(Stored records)

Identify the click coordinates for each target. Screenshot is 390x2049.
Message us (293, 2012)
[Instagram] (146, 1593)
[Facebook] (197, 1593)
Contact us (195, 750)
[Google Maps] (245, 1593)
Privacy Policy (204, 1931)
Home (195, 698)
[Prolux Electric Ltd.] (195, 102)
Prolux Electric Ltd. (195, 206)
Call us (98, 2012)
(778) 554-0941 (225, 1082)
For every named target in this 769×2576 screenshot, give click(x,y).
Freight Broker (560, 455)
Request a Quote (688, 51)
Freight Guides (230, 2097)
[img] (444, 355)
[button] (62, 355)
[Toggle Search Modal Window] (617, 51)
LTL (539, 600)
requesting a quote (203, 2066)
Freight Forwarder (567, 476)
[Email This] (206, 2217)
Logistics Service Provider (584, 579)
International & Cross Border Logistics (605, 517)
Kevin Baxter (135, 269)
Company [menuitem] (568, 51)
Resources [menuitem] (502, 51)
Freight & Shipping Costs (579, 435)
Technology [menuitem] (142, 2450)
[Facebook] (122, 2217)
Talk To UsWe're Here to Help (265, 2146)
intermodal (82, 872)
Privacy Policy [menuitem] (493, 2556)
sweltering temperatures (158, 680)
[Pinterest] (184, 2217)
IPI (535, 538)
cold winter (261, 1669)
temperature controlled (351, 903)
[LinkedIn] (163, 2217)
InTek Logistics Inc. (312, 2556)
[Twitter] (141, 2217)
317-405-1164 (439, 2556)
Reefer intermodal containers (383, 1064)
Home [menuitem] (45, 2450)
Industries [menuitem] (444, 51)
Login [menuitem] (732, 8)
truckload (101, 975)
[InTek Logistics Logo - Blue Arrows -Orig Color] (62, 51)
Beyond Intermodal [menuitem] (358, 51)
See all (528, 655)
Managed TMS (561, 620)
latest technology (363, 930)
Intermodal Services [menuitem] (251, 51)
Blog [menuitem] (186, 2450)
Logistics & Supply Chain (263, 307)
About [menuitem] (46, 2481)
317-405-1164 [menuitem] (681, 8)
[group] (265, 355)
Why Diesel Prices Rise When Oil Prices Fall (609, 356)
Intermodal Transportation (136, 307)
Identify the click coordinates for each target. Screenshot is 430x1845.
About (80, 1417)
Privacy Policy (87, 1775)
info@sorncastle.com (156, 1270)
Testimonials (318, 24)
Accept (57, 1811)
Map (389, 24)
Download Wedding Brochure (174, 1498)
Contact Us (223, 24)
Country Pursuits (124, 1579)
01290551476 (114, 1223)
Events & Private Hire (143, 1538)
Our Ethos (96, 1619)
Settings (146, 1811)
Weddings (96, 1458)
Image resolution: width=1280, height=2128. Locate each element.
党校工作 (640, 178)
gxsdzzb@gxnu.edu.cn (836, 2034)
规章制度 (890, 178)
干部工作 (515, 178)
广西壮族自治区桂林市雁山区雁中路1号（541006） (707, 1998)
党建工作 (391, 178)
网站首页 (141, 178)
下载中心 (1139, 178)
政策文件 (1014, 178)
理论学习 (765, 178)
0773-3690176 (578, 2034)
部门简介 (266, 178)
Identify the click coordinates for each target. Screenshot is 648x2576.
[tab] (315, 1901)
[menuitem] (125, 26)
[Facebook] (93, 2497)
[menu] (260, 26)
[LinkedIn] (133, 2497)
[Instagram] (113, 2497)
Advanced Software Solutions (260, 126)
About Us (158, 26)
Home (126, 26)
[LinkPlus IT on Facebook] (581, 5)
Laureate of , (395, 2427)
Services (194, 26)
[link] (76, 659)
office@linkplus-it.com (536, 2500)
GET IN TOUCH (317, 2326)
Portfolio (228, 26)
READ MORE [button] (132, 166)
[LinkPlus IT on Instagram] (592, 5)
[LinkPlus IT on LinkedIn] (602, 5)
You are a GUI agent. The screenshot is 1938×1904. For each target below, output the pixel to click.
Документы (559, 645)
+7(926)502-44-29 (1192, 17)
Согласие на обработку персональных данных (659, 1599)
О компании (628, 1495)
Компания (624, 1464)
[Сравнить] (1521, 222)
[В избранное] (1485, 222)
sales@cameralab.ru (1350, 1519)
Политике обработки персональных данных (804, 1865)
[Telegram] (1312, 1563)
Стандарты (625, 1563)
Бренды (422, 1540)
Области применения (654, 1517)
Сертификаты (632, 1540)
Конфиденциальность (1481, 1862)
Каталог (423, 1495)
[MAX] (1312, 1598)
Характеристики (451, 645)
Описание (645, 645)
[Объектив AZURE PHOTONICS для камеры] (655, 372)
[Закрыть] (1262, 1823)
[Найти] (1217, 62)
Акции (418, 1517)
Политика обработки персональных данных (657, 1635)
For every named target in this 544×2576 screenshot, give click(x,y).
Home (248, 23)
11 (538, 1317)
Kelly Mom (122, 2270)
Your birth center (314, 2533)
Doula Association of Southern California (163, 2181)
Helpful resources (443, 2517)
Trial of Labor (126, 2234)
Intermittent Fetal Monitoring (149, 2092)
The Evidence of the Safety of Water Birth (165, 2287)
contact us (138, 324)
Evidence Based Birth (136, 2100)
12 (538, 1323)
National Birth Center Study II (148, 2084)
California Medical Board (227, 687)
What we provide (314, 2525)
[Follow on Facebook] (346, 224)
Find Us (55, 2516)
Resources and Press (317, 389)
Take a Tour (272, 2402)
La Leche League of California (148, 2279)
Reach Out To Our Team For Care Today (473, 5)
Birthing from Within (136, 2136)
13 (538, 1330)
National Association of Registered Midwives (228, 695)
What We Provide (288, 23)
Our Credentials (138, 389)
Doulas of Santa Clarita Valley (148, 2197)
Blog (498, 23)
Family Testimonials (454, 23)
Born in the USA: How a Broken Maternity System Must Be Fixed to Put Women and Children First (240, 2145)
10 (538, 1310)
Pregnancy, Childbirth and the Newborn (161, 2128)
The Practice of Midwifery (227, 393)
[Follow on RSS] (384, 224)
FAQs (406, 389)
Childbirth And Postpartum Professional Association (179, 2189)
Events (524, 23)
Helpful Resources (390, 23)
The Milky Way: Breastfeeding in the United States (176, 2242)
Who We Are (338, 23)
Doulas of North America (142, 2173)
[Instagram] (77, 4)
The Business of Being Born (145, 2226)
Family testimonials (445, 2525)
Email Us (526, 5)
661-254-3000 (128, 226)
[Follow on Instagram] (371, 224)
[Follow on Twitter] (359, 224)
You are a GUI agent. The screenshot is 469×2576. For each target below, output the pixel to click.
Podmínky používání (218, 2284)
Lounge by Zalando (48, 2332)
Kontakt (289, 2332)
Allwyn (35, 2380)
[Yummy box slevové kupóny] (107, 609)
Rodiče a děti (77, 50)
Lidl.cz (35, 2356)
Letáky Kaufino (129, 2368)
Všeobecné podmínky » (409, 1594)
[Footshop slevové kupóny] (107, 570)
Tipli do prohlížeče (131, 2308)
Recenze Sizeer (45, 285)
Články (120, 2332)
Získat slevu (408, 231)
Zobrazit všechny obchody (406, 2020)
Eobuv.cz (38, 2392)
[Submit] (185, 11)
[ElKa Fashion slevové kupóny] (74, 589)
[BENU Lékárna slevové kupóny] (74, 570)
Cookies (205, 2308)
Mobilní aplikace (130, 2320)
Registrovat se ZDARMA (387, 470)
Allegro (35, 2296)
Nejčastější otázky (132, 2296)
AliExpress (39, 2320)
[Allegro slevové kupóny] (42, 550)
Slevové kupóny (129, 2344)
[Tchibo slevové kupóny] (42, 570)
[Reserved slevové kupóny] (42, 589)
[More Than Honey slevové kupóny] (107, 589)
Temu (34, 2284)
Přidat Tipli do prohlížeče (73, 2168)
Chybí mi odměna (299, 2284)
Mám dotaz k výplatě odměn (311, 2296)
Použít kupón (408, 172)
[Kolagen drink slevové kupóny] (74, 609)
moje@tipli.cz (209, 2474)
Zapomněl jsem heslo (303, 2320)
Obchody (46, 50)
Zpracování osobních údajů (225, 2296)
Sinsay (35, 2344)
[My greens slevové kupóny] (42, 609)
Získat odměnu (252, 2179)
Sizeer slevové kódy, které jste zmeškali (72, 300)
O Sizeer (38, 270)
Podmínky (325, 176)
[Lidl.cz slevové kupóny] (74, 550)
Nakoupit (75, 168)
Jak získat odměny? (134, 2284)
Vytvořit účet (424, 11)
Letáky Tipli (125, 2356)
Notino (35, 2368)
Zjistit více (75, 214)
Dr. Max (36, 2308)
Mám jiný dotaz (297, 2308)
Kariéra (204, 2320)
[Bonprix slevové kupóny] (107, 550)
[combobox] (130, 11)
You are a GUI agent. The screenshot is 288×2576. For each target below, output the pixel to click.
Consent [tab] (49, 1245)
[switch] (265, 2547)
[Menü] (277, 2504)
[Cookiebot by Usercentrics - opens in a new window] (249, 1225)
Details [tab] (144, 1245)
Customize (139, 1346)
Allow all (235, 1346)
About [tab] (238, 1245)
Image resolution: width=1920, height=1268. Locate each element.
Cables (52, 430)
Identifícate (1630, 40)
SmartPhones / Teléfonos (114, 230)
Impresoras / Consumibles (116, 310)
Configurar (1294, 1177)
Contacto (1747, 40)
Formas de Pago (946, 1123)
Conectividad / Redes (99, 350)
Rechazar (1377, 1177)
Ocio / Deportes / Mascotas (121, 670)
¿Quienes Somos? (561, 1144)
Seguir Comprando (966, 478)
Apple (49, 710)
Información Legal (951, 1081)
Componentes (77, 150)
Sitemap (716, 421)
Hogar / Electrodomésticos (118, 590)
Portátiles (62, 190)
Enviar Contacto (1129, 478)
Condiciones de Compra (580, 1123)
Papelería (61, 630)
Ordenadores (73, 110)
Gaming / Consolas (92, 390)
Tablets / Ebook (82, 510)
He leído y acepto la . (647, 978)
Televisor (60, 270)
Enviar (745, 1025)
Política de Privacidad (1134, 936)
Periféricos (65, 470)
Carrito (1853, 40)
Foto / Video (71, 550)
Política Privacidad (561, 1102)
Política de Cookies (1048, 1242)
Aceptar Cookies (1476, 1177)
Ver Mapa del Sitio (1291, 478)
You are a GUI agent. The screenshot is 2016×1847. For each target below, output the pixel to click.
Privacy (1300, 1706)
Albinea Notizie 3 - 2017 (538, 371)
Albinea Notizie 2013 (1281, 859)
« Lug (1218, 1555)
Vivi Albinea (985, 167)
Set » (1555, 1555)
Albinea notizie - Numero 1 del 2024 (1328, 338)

## [EXERCISE PROMPT]
Looking at the data above, write out exactly the lines that start at the one containing "Letáky Kaufino (129, 2368)" and end at the one containing "Zpracování osobních údajů (225, 2296)"; include both and nothing beyond.

## [EXPECTED OUTPUT]
Letáky Kaufino (129, 2368)
Všeobecné podmínky » (409, 1594)
[Footshop slevové kupóny] (107, 570)
Tipli do prohlížeče (131, 2308)
Recenze Sizeer (45, 285)
Články (120, 2332)
Získat slevu (408, 231)
Zobrazit všechny obchody (406, 2020)
Eobuv.cz (38, 2392)
[Submit] (185, 11)
[ElKa Fashion slevové kupóny] (74, 589)
[BENU Lékárna slevové kupóny] (74, 570)
Cookies (205, 2308)
Mobilní aplikace (130, 2320)
Registrovat se ZDARMA (387, 470)
Allegro (35, 2296)
Nejčastější otázky (132, 2296)
AliExpress (39, 2320)
[Allegro slevové kupóny] (42, 550)
Slevové kupóny (129, 2344)
[Tchibo slevové kupóny] (42, 570)
[Reserved slevové kupóny] (42, 589)
[More Than Honey slevové kupóny] (107, 589)
Temu (34, 2284)
Přidat Tipli do prohlížeče (73, 2168)
Chybí mi odměna (299, 2284)
Mám dotaz k výplatě odměn (311, 2296)
Použít kupón (408, 172)
[Kolagen drink slevové kupóny] (74, 609)
moje@tipli.cz (209, 2474)
Zapomněl jsem heslo (303, 2320)
Obchody (46, 50)
Zpracování osobních údajů (225, 2296)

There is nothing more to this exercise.